満足度★★★
近未来の日本の再生
様々な振付家によって振り付けられている名曲が、白神ももこさんならではのユーモアセンスで彩られ、独特の雰囲気を生み出していました。
客席を囲んだダンサーやエキストラによる、小さな物音から動物の鳴き声、人の話し声に変化していく、声のパフォーマンスの後にストラヴィンスキーの音楽が始まり、学校の制服的な衣装を着たダンサー達が様々な伝統芸能や民衆芸能をコラージュしたようなダンスが展開しました。
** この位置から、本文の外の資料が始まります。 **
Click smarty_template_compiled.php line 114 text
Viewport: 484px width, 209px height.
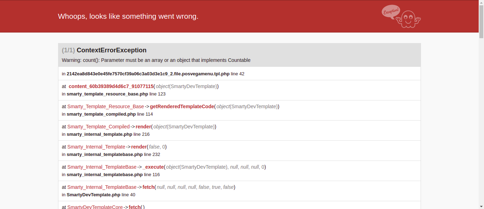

第1部の終曲の前で一旦音楽が止まり、桃太郎の寸劇が演じられ、終曲に続いてそのまま第2部に突入し、草原にカモフラージュしたギリースーツを着たダンサー達が不気味且つコミカルに踊り、曲の最後で全員が舞台奥に引っ込んだ後、全身白の衣装に着替えで静かに客席を通って捌けていく途中で終演を知らせるアナウンスが流れて終わりました。
前半は静と動の対比が鮮やかで、印象的なシーンが多くて引き込まれましたが、桃太郎が演じられた辺りからは何を表現したいのか分かり辛くて求心力が弱まっていたように思います。
振付自体は変拍子が多用された音楽に沿った、見ていて気持ち良い動きがあったり、逆にビートの激しい部分であまり動かない箇所もあって魅力的でした。
舞台奥に向かって緩やかに登り坂になっていて一番奥が堤防のようになっている無機質な舞台美術とロビーに展示された美術作品に繋がりがあって、劇場に入った時点で作品の世界になっているのが良かったです。